_DATA EXCERPTS_:

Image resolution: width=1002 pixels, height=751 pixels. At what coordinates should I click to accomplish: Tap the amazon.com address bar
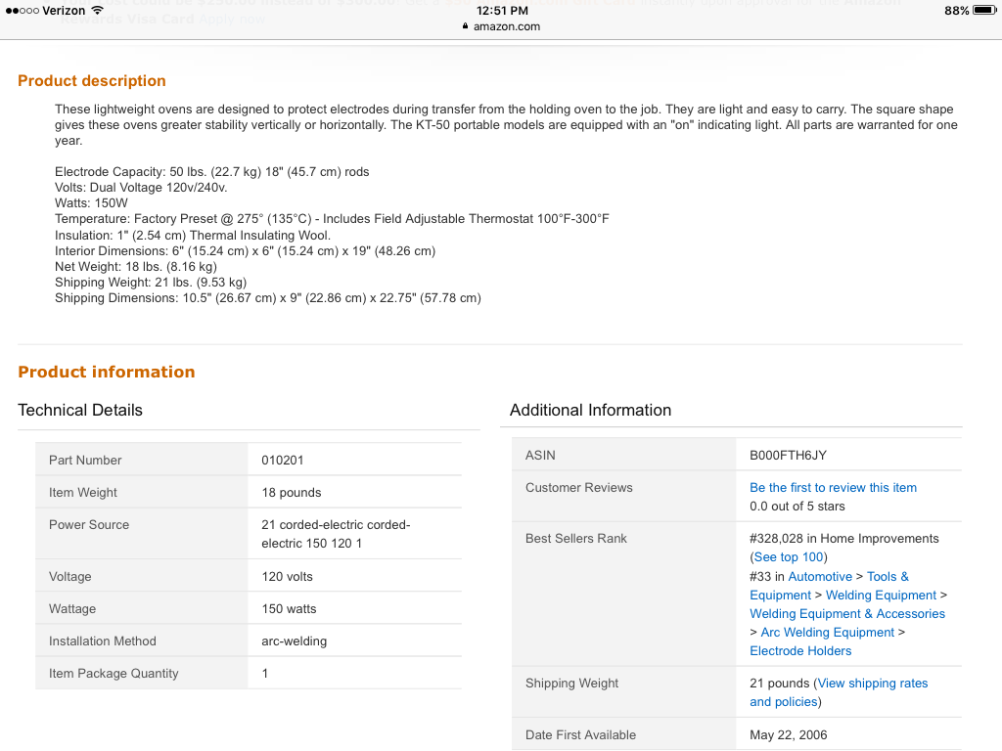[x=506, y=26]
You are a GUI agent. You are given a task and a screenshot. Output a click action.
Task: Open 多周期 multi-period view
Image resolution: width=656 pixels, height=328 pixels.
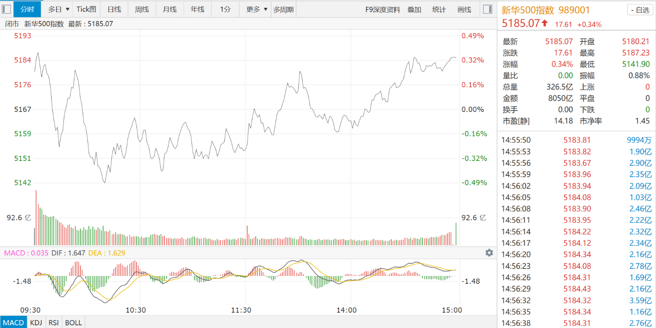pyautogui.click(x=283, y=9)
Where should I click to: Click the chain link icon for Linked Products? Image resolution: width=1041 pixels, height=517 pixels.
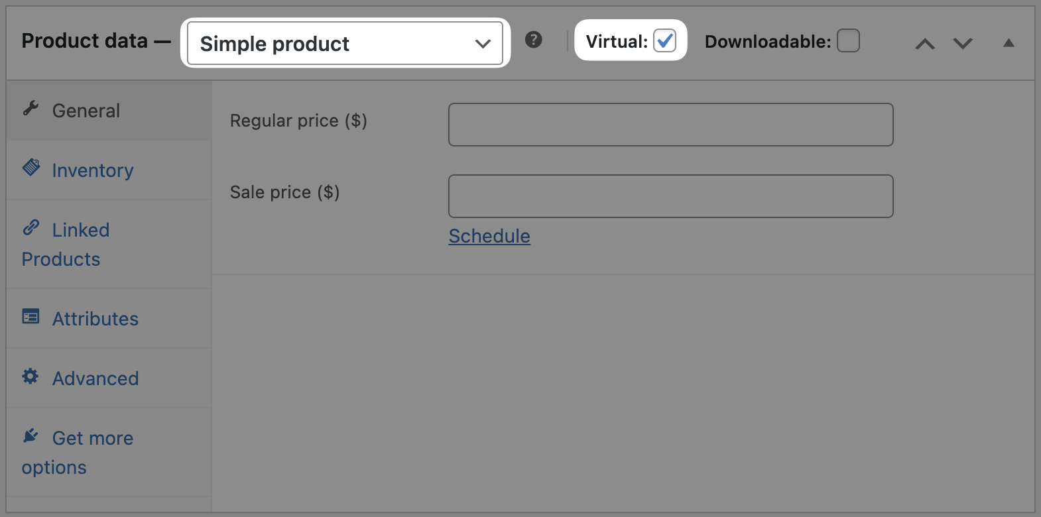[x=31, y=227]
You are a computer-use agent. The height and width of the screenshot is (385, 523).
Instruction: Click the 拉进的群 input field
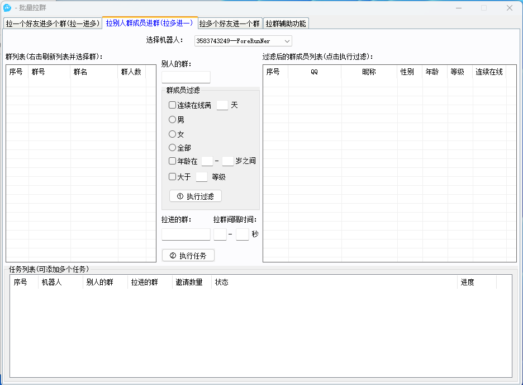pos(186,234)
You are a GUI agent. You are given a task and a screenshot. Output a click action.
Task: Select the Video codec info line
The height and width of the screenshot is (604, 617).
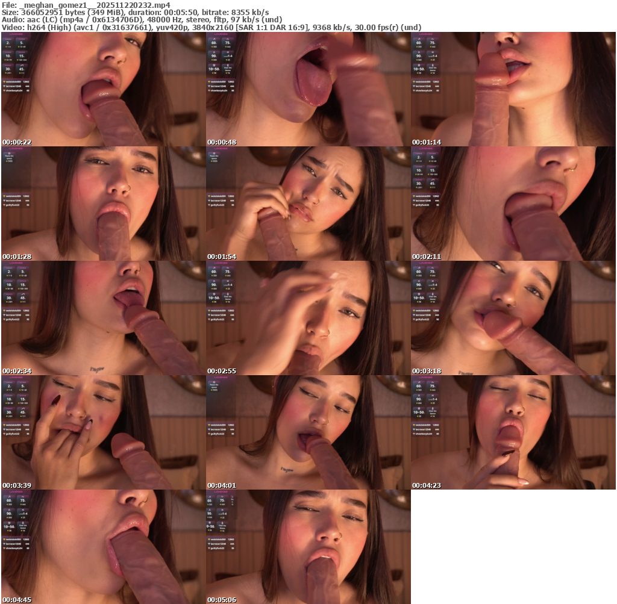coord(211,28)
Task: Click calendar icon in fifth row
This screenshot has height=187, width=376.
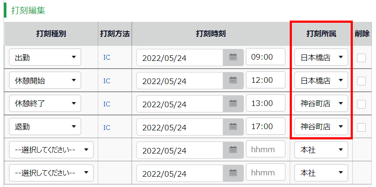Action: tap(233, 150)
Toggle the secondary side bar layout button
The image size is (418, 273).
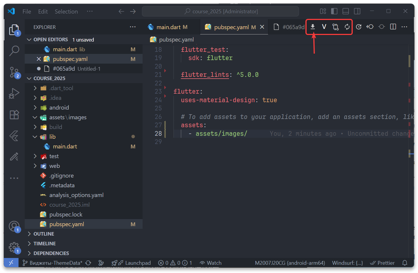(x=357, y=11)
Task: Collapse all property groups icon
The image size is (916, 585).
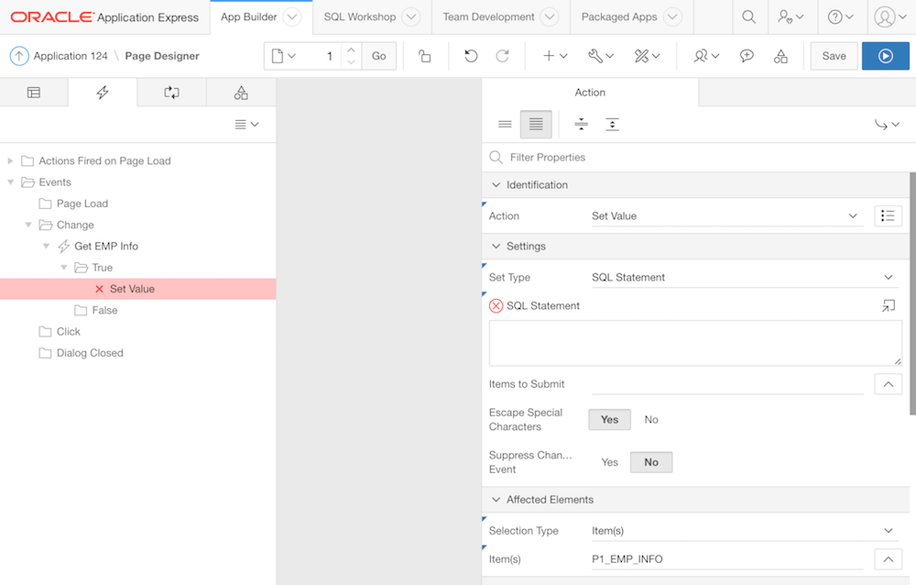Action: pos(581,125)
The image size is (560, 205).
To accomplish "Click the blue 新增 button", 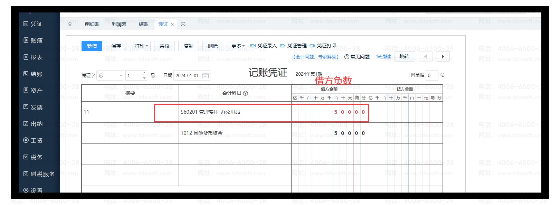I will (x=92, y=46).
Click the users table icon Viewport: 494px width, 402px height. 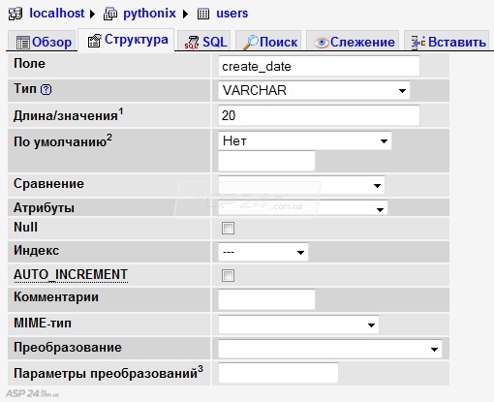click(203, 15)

_TASK DIRECTIONS_: Here the job is to copy the stretch of records from the line containing "This screenshot has height=187, width=376." through the line containing "The image size is (560, 205).", word for word. Leave every picture out.

_REPLY_:
This screenshot has height=187, width=376.
Action: tap(233, 150)
Toggle the secondary side bar layout button
The image size is (418, 273).
(x=357, y=11)
Task: Collapse all property groups icon
The image size is (916, 585).
Action: pos(581,125)
The image size is (560, 205).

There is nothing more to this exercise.